Lack of SSL on the Chart's API is a new one, but I'll look into it now that I know that it's a problem.

As for the rest of the problem: fixing stuff is hard. Miraculous answers invariably tend to be so only in the eyes of the conceiver. We'll keep plugging away.

That's good to hear. But considering that only now is SSL considered to be "important", because of FireSheep, it would have been nice to have a major player like Google seriously consider/suggest/lead the dialog on solutions here, even if some of them are "hard" or unworkable. It's nice to have options, or know what the options are. Or even to say "there is no solution, create systems that don't mix protocols".

I mean, when I went back and summarized my experience at Velocity to the rest of my team, that this question was glossed over as it was led to some audible guffaws. Because we've all been dealing with users for years who don't know how to deal with the UX of this problem.

How's that free SSL-enabled google maps service coming along? Any chance we'll ever see it without paying umpty-thousands of dollars for the privilege?

Agree 100%. I wasted most of a day (in increments over several weeks) worrying about whether I had screwed something up at my end, tweaking my gmail settings, analyzing TCP traffic and so on. A little bit of information from Google's end would have saved me hours of needless security anxiety.

Lack of complaint != contentment.
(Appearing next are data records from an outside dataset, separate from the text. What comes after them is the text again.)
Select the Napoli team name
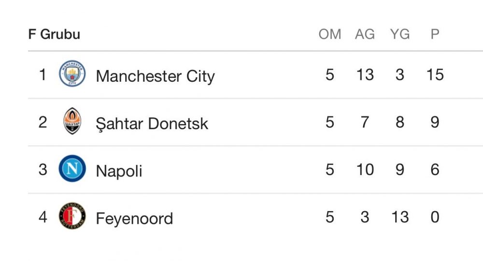 pos(119,171)
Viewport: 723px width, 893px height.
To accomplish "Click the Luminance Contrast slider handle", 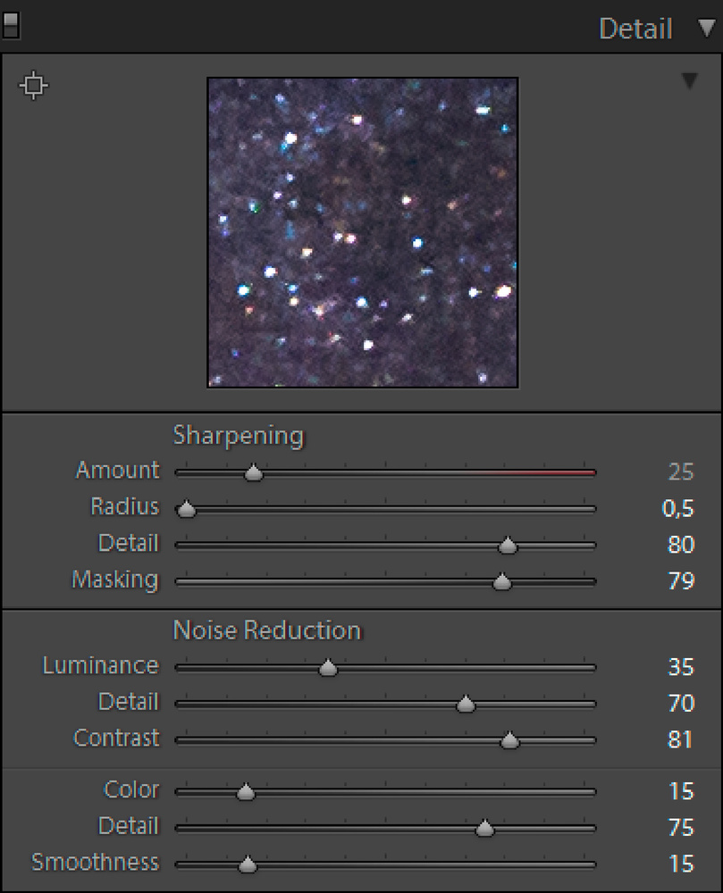I will pyautogui.click(x=509, y=740).

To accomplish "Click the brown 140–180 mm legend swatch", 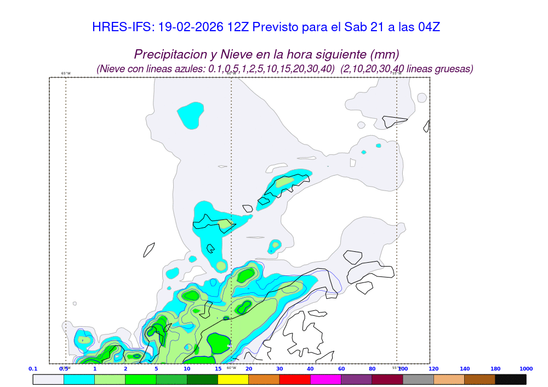I will 480,379.
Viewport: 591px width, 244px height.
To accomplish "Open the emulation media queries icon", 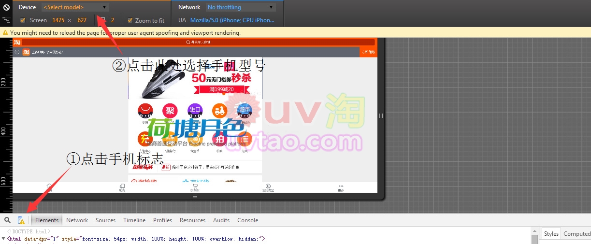I will (6, 20).
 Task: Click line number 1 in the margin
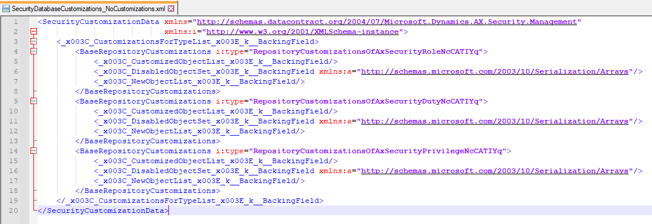(x=16, y=22)
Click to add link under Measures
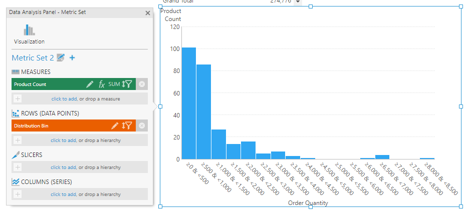This screenshot has width=468, height=213. coord(64,99)
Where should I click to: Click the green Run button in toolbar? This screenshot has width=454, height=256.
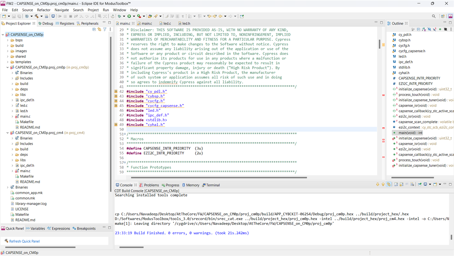[129, 16]
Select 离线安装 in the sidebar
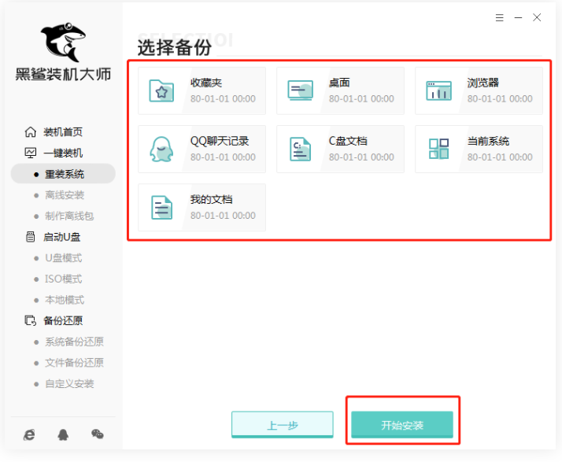This screenshot has height=462, width=562. click(64, 195)
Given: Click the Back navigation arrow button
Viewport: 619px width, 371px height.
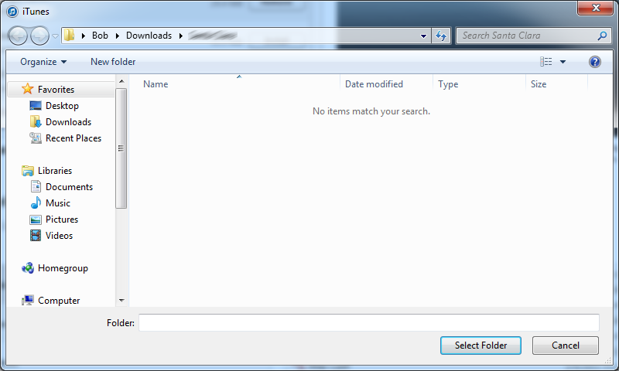Looking at the screenshot, I should click(19, 36).
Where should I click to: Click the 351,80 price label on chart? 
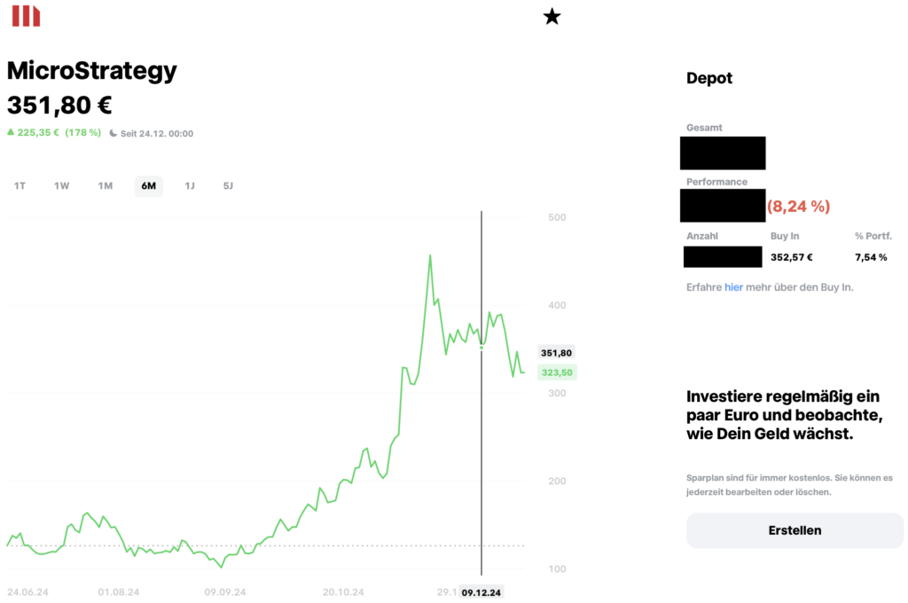557,353
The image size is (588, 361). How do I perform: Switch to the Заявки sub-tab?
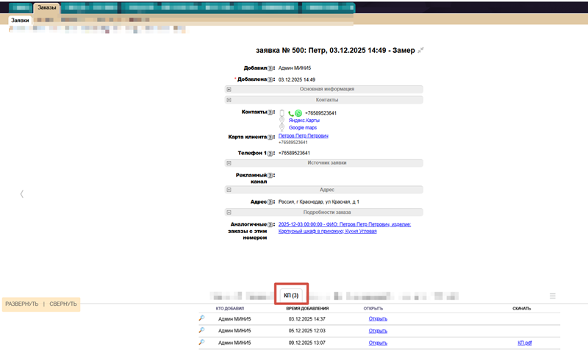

I am pretty annoyed to hear of this indifference to users' peace of mind.

Somebody should tell the Chrome team that. A recent version of Chrome changed the mixed content warning indicator from a relatively innocuous "padlock with a cross" to an alarmist "skull and crossbones". We got a lot of complaints about that (due to not yet having built the "ridiculous image proxies" kneath complains about above).

It seems like they may have thought better of this change, since my current version of Chrome (6.0.472.63) seems to have gone back to the padlock-and-cross.
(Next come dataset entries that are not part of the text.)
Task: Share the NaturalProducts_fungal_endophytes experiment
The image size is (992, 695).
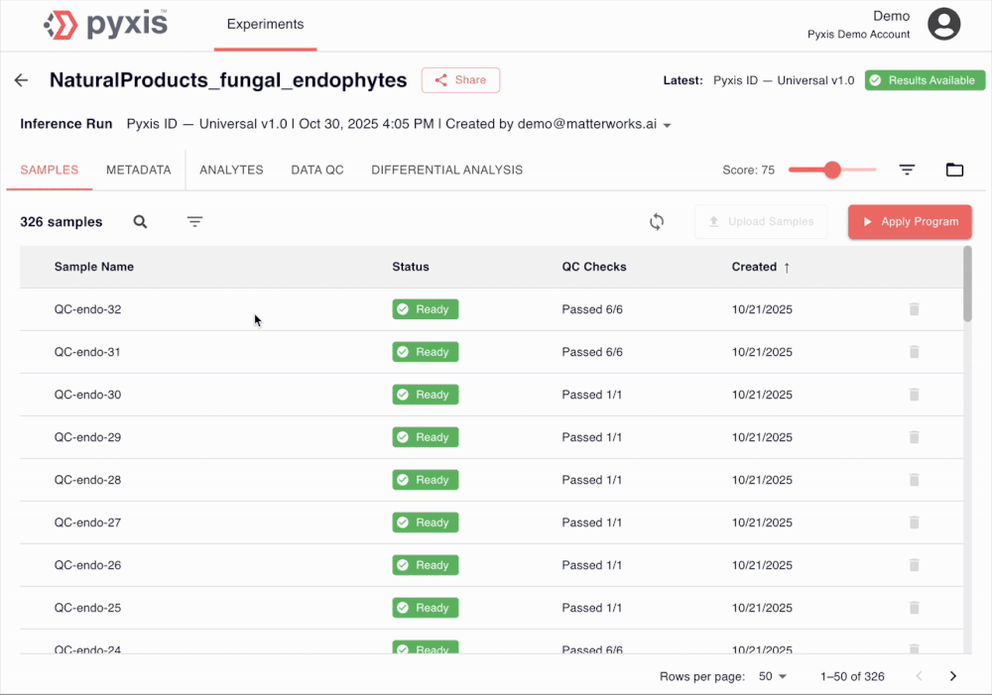Action: 460,80
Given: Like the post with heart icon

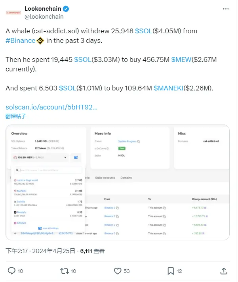Looking at the screenshot, I should (x=117, y=271).
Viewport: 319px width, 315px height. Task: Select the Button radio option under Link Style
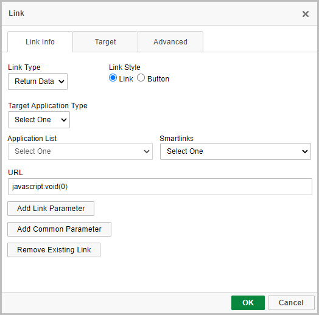[141, 78]
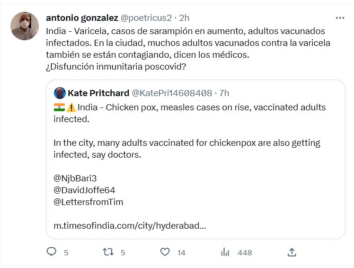354x268 pixels.
Task: Click the retweet arrows icon
Action: (108, 252)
I think it actually varies depending on the type of warning, some being considered more severe than others.

Maybe they feel like its not a problem for them because average users trust them without a second thought.

I suppose; unfortunately, the talk was in the context of making the same kinds of changes to your, or any random, site to make it more feasible to use SSL.

Also unfortunately, when there is mixed protocol content, especially with email, you're not asserting trust of the page origin, but of the additional assets loaded. Google has no control over the content referenced in emails. Encouraging people to ignore the warnings doesn't make anyone safer, if people are not informed enough to care or not.

One of the suggestions was to use shorter key lengths to make SSL less expensive to process, this wasn't considered a welcome suggestion by many of the more security conscious and vocal folks in the room.